He was purportedly asked to run for U.S. Congress in the 2010 election cycle in the 5th District of New York by Republican, Libertarian, and Conservative leaders. Despite being courted by the NRCC and Representative Peter T. King to run, he withdrew from consideration, citing the economic crisis in the New York City and state budgets and the need to set the city's finances in order before he could consider taking on a run for any other office.

Dan Halloran became the first elected official in New York City to publicly criticize the Park51 (Cordoba House) project near Ground Zero of the World Trade Center site, stating, "If we want a nation of peace... then peace comes with understanding.

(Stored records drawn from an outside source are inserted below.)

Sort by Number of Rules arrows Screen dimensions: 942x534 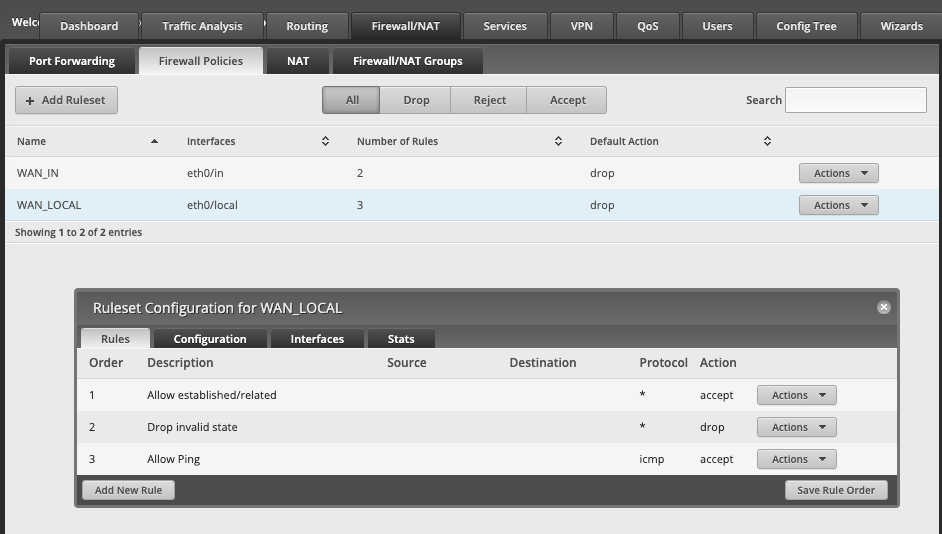(x=558, y=141)
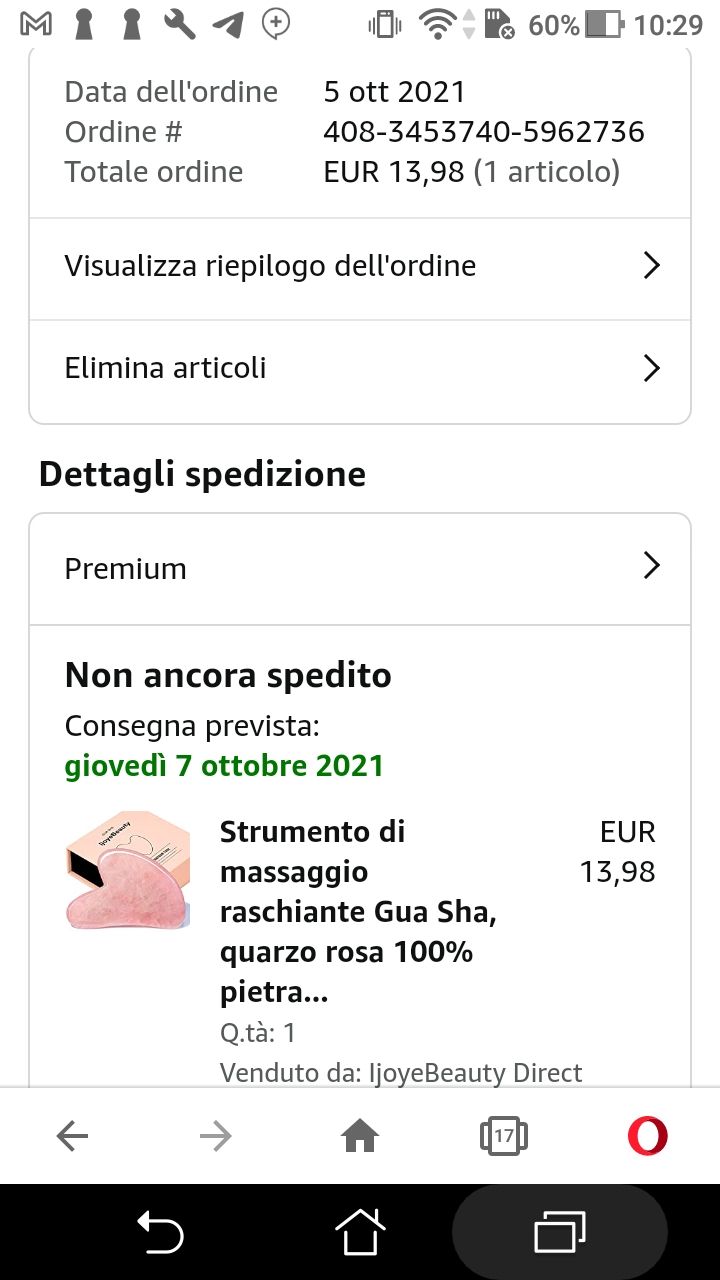This screenshot has width=720, height=1280.
Task: Open Android recent apps button
Action: [x=560, y=1232]
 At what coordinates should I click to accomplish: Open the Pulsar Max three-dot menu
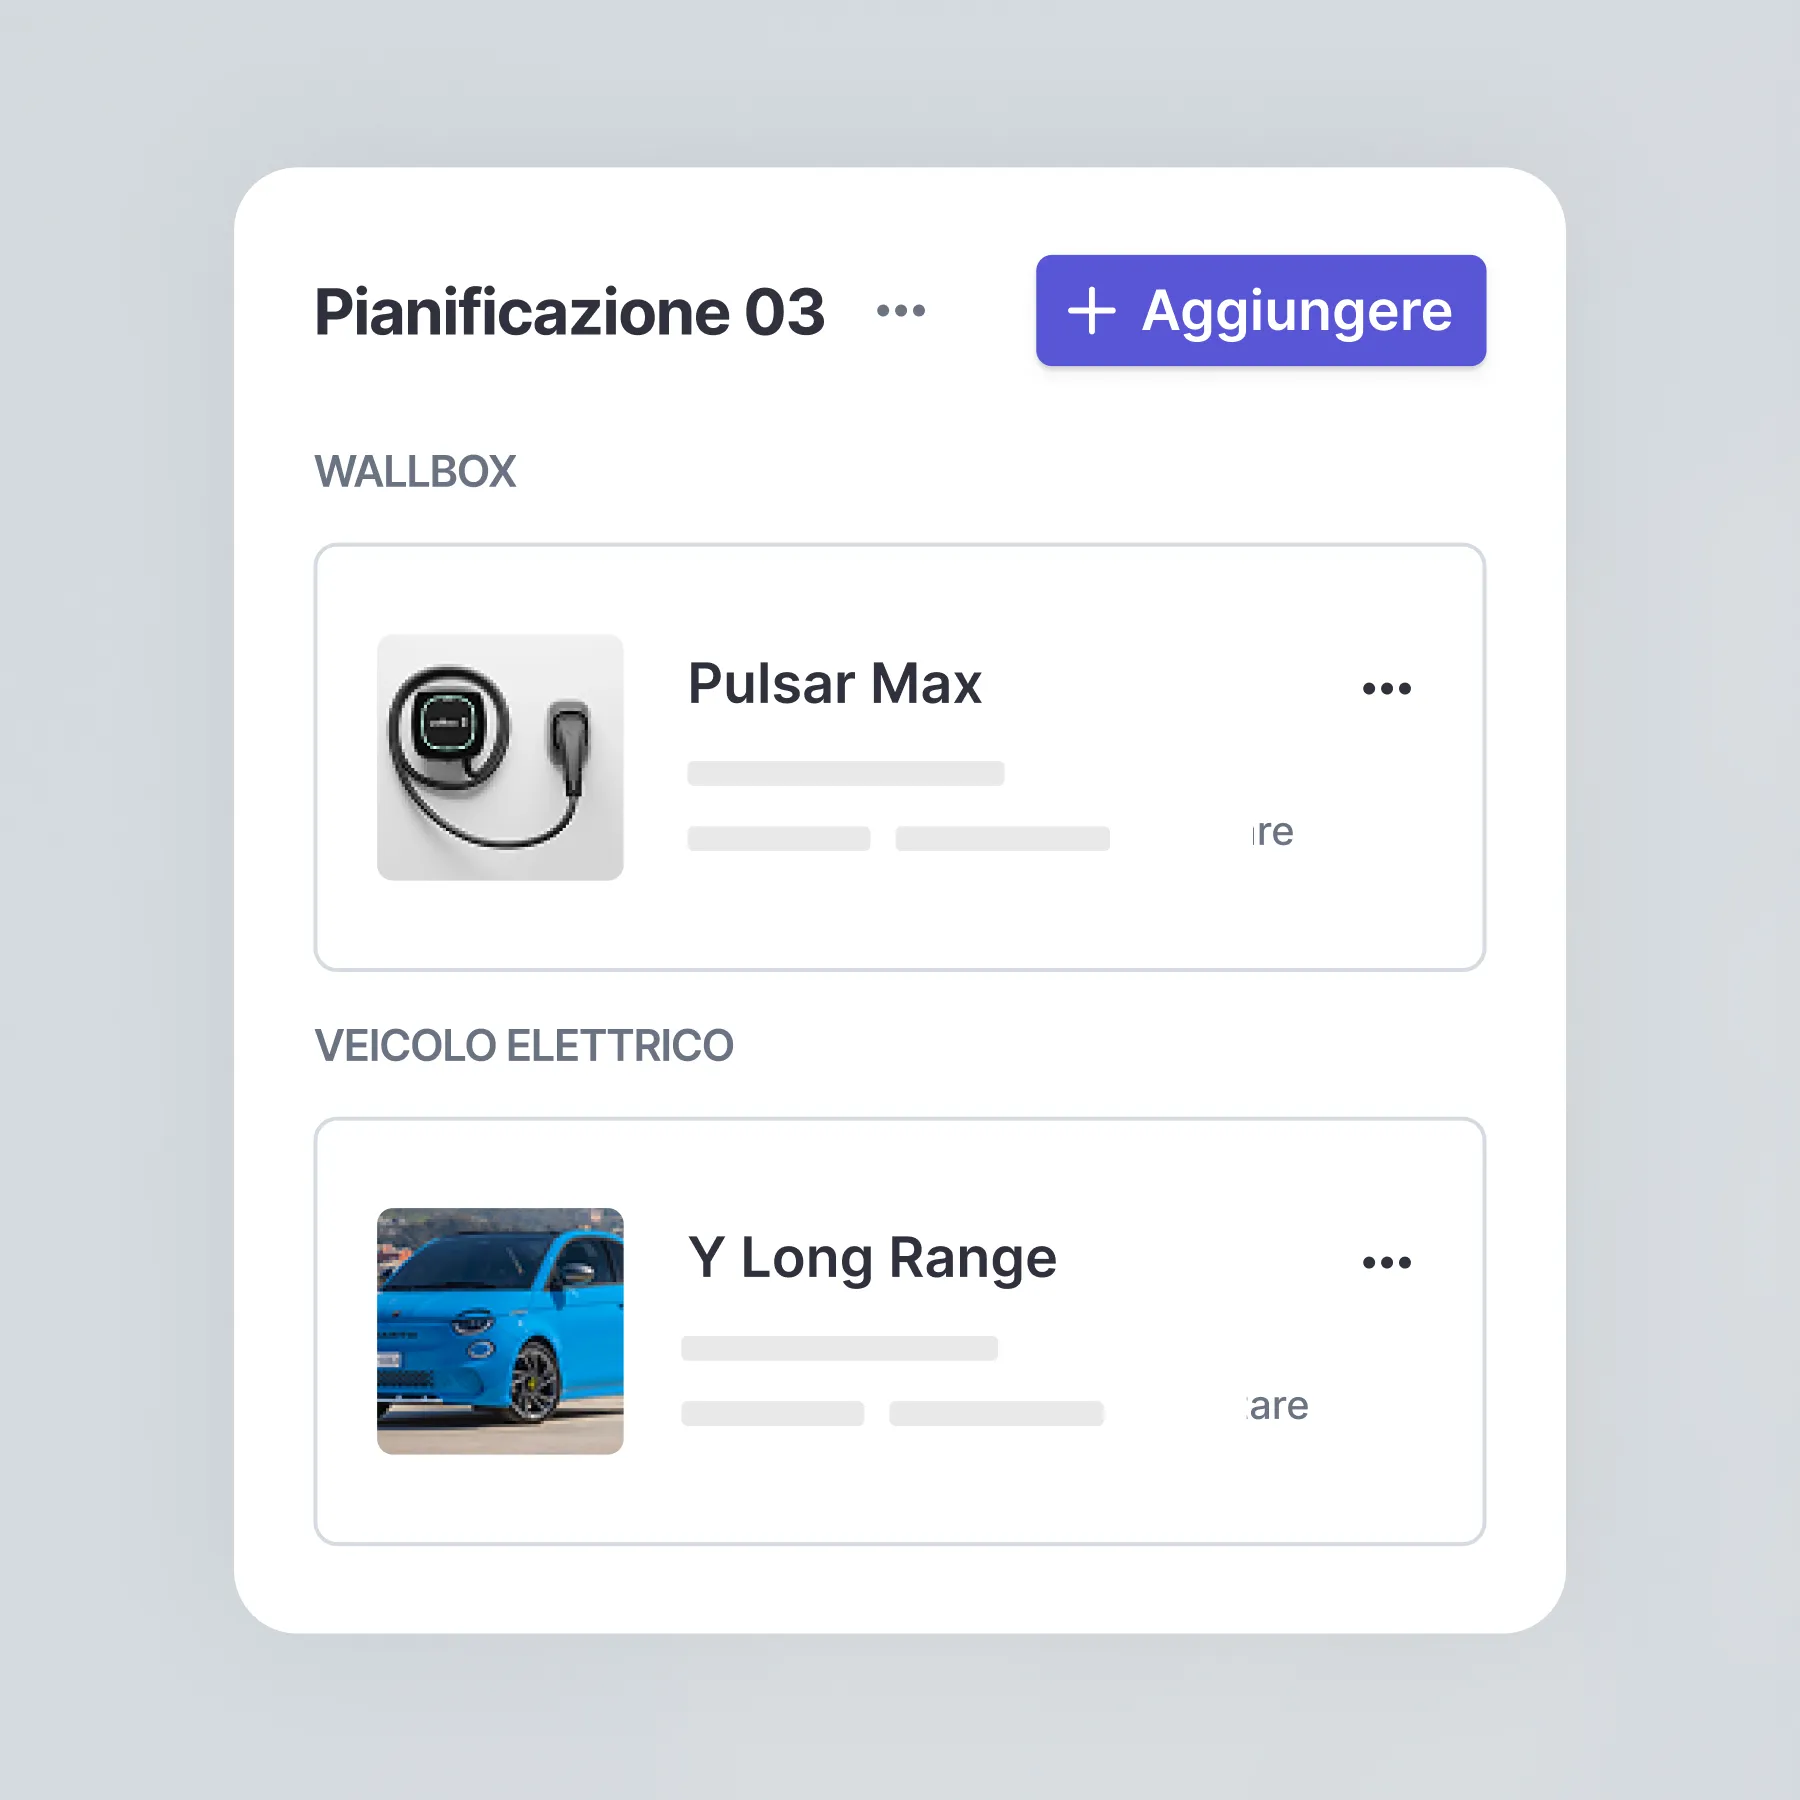click(x=1386, y=688)
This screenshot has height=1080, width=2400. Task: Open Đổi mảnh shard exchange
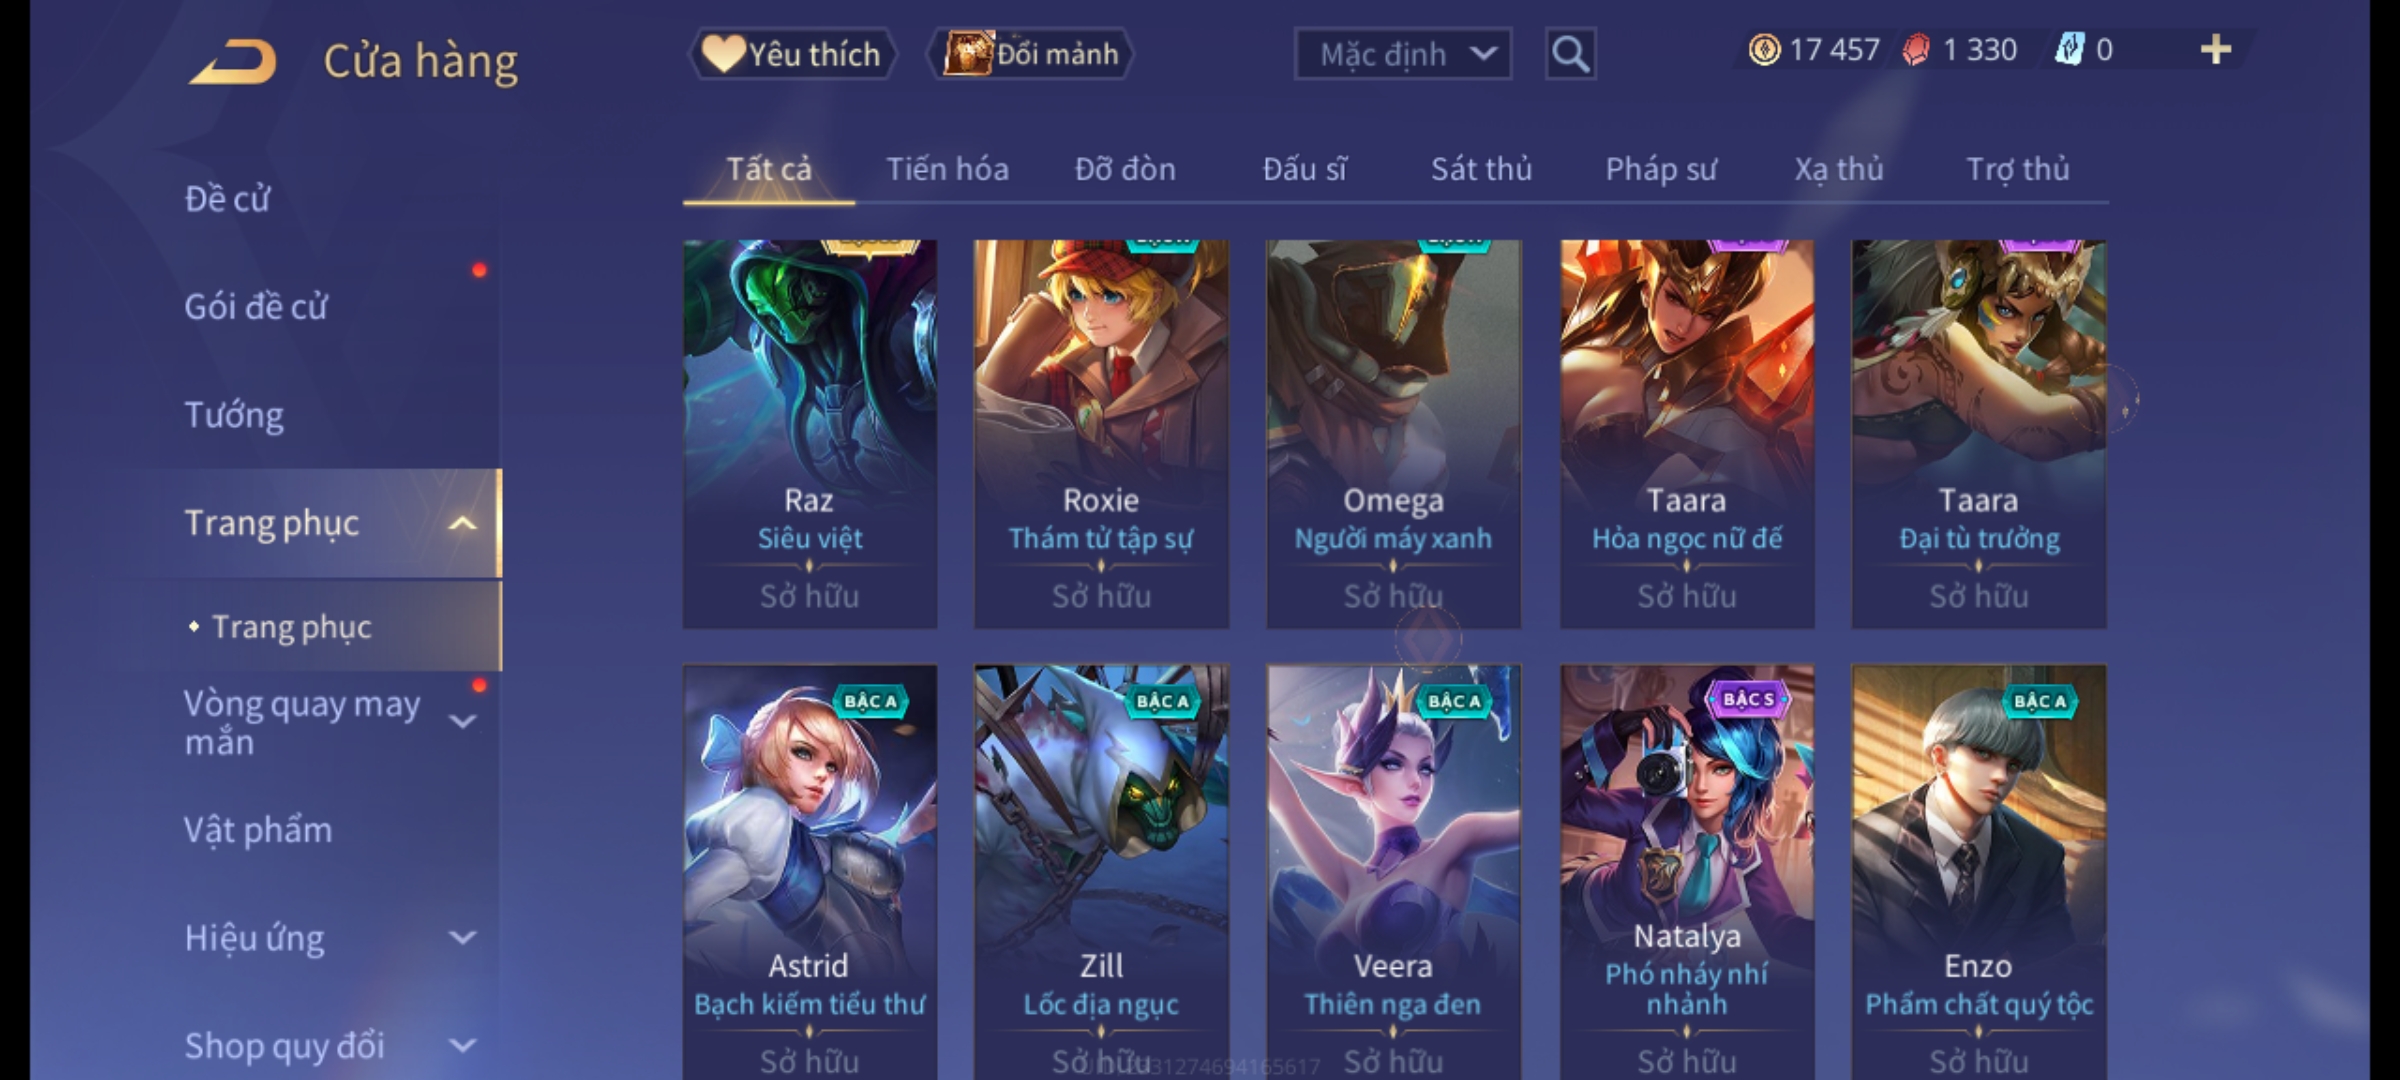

And they need to understand that this is sacred ground to New Yorkers." "New York City is the greatest city in the world [a place of religious tolerance, but that tolerance] starts when you say 'I understand your pain, and I am not going to inflict more on you.'

Allegation of work slowdown
Halloran attracted widespread attention when he stated that five municipal employees had told him of a deliberate slowdown in clearing snow after a blizzard in December 2010. The slowdown was allegedly organized to put Mayor Michael Bloomberg in a bad light. His comments precipitated multiple criminal investigations. However, the two workers he identified did not corroborate his story, and he refused to name the three others, citing alleged "attorney-client privilege".

Religion
Halloran's study of the Viking Age and field research in Ireland led him to develop an interest in Germanic paganism, and eventually to Theodism, which has attracted widespread attention. He is a member of the New Normannii Reik, a branch of Heathenism. The Village Voice described Halloran as "America's First Elected Heathen"; another Reconstructionist Neopagan adherent, Jessica Orsini (who is Hellenic), had previously been elected to the city council of Centralia, Missouri in 2006.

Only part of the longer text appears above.